John Rademacher: Matt, it’s John, I’ll start with Naven and Mike can put a little more color around, how we’re looking at in the overall performance aspect. First and foremost, really thrilled with the progress we’re making with Naven Health. As we have talked before, bringing those two organizations together under that common umbrella and the investments that we’re making into the technology infrastructure and really the operating model we feel is making a significant progress and at or above our expectations as the team has really pulled that together. We truly believe that this is part of the capacity management as we’re looking at our growth trajectory and we’re looking at the ways that we can tap into scarce clinical resources or have access to scarce clinical resources.
This gives us an advantage in order to do that. As Mike said in the prepared – in his prepared remarks, really thrilled about 29% of our nursing visits were done in our infusion suites. As we’ve talked about, that has been a focus for us, again, reminding folks that that’s a – we offer that choice to our patients. So it’s one in which we believe that convenience and access is a big part of that story and part of the build out not only positions us well for some of the future therapies, but also gives choice to our patients in where they want to receive their care. And so, the team has done a great job in launching those new sites in filling the chairs on that we’re over 600 infusion chairs today. And so we continue to believe that that is a big part of our ability to not only manage expenses and drive some operating leverage, but also provide better choice to our patients.

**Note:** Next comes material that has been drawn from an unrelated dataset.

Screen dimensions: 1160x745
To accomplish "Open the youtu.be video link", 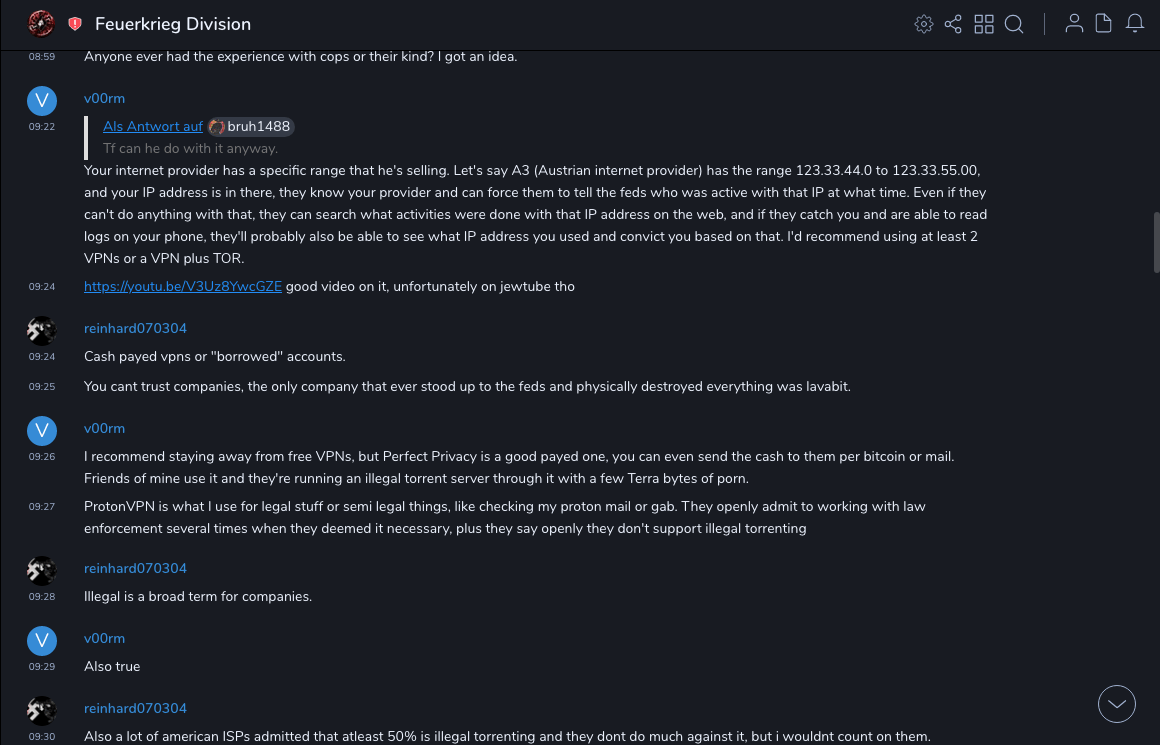I will click(x=183, y=287).
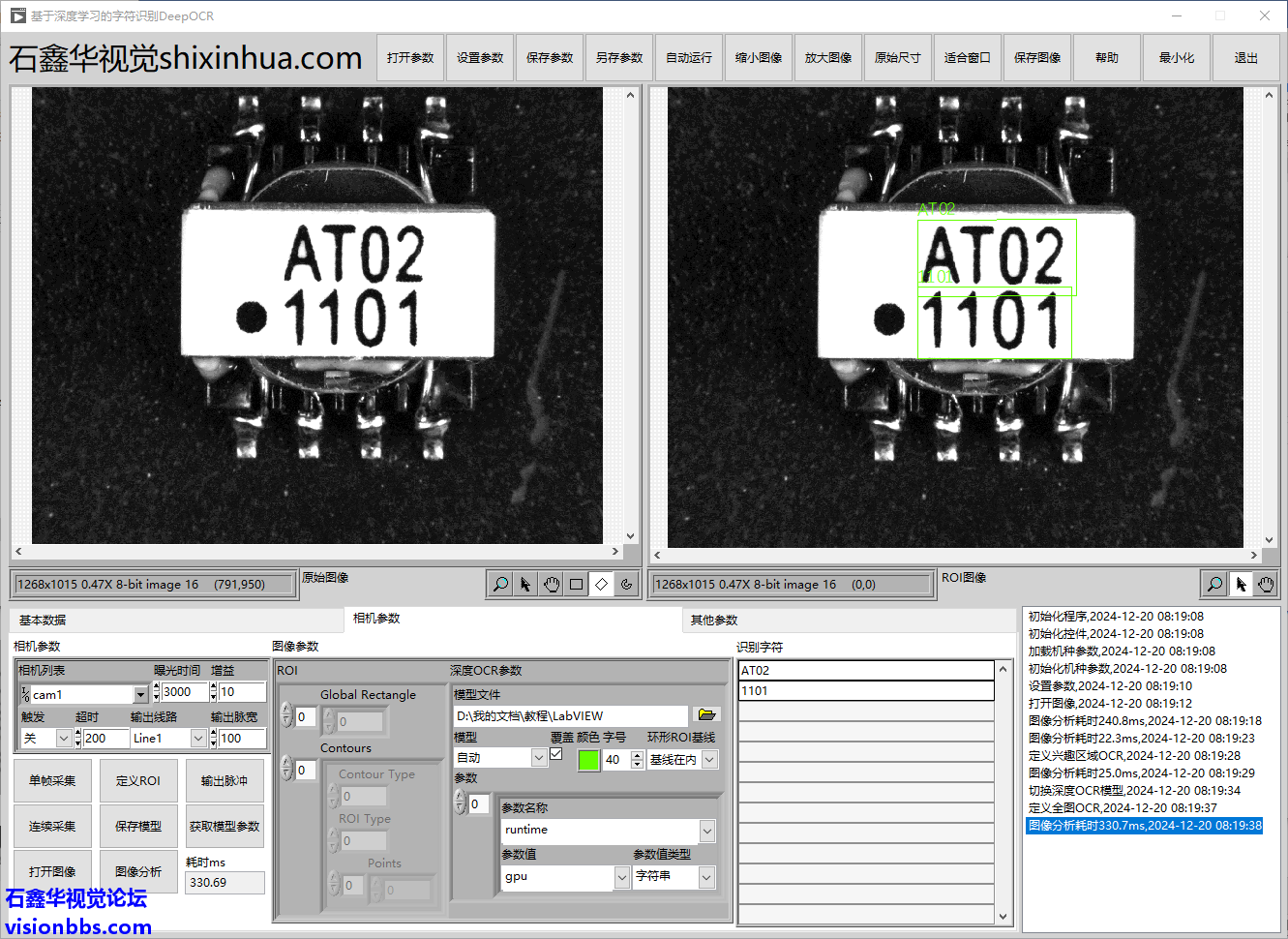Choose the rotated rectangle ROI tool
The image size is (1288, 939).
coord(601,584)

Mike Shapiro: And the only thing I’d add, Matt, is again, just to underscore what John said, we don’t force patients into the centers. We make their – we educate them on their care options, and we provide them with a very pleasing setting where they have a very favorable experience. And when we really embarked on our AIS initiative, we were in the 16%, 17% penetration range. So we’ve added over 10 points of penetration on our nursing visit, which is important because obviously that helps us on the operating leverage line. It also gives us the confidence to take on additional patients by better utilizing our clinical capacity. And it also sets us up well for future growth vectors in response to Lisa’s question around being ready for new disruptive therapies in the pipeline.
Matt Larew: Okay. And then just following-up on Alzheimer’s, obviously this opportunity has always had the caveat of CMS reimbursement. CMS recently changed their coverage around PET scans for beta-amyloid imaging. And that was perhaps another gating factor. So curious, given the changes that would be needed for home infusion you viewed it as a sign that CMS is more open to changes. Have you had conversations that have perhaps been more progressive than they have in the past about potential changes?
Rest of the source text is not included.